#### [YOUR TASKS]
1. In the integration walkthrough, what trigonometric substitution is made for x?
2. Summarize the integration walkthrough in two sentences.
3. List every successive expression for I written in terms of θ in the integration walkthrough, from the first line after substitution through the antiderivative in θ that precedes the identity.

#### [EXCERPTED PASSAGE]
BEGIN
How do you integrate #int dx/sqrt(x^2-64)# using trig substitutions?

1 Answer
Jun 28, 2018

# I = ln | sqrt(x^2/64 -1 ) + x/8 | + C #

Explanation:

We seek:

# I = int \ 1/sqrt(x^2-64) \ dx #

We can perform the substitution:

# x = 8sec theta => sec theta = x/8 #

And differentiating wrt #theta#:

# dx/(d theta) = 8sec theta tan theta #

And Substituting into the integral, it becomes:

# I = int \ 1/sqrt((8sec theta)^2-64) \ 8sec theta tan theta \ d theta#

# \ \ = int \ (8sec theta tan theta)/sqrt(64sec^2 theta-64) \ d theta#

# \ \ = int \ (sec theta tan theta)/sqrt(sec^2 theta-1) \ d theta#

# \ \ = int \ (sec theta tan theta)/sqrt(tan^2 theta) \ d theta#

# \ \ = int \ sec theta \ d theta#

# \ \ = ln | tan theta + sec theta | + C #

And using the identity:

# 1 + tan^2 A -= sec^2 A => tan theta = sqrt(sec^2 theta -1 ) #

Allowing us to restore the earlier substitution:

# I = ln | sqrt(sec^2 theta -1 ) + sec theta | + C #

# \ \ = ln | sqrt((x/8)^2 -1 ) + x/8 | + C #

# \ \ = ln | sqrt(x^2/64 -1 ) + x/8 | + C #
END
#### [DATA SHOWN]
BEGIN
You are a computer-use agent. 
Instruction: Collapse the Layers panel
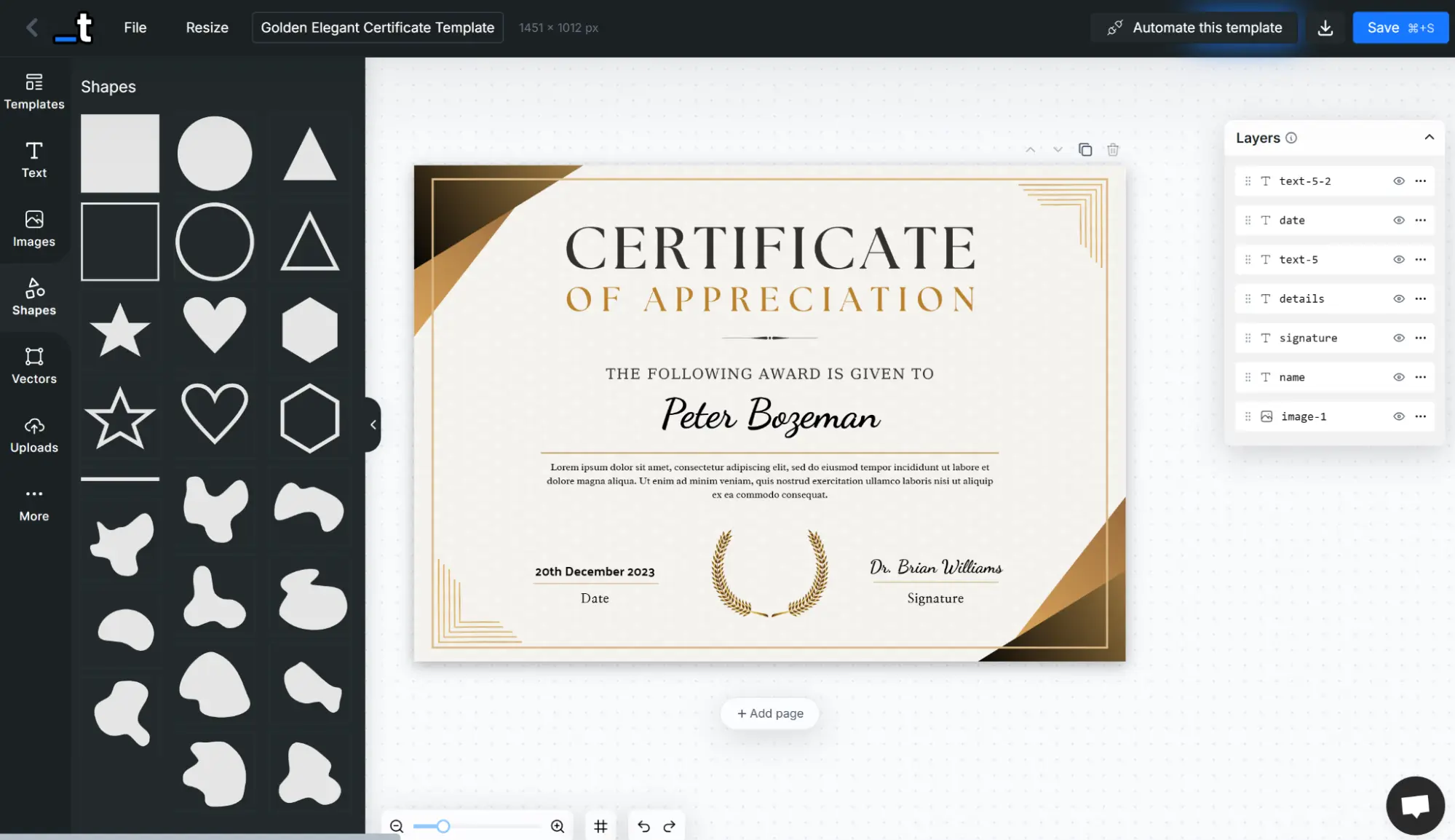pyautogui.click(x=1429, y=137)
END
#### [WRITTEN RESPONSES]
1. x = 8 sec θ, so sec θ = x/8.

2. To evaluate ∫ dx/√(x² − 64), the substitution x = 8 sec θ (with dx = 8 sec θ tan θ dθ) reduces the integral to ∫ sec θ dθ, which equals ln|tan θ + sec θ| + C. Using the identity 1 + tan² A ≡ sec² A to write tan θ = √(sec² θ − 1) and restoring sec θ = x/8 gives the result ln|√(x²/64 − 1) + x/8| + C.

3.
1. ∫ 1/√((8 sec θ)² − 64) · 8 sec θ tan θ dθ
2. ∫ (8 sec θ tan θ)/√(64 sec² θ − 64) dθ
3. ∫ (sec θ tan θ)/√(sec² θ − 1) dθ
4. ∫ (sec θ tan θ)/√(tan² θ) dθ
5. ∫ sec θ dθ
6. ln|tan θ + sec θ| + C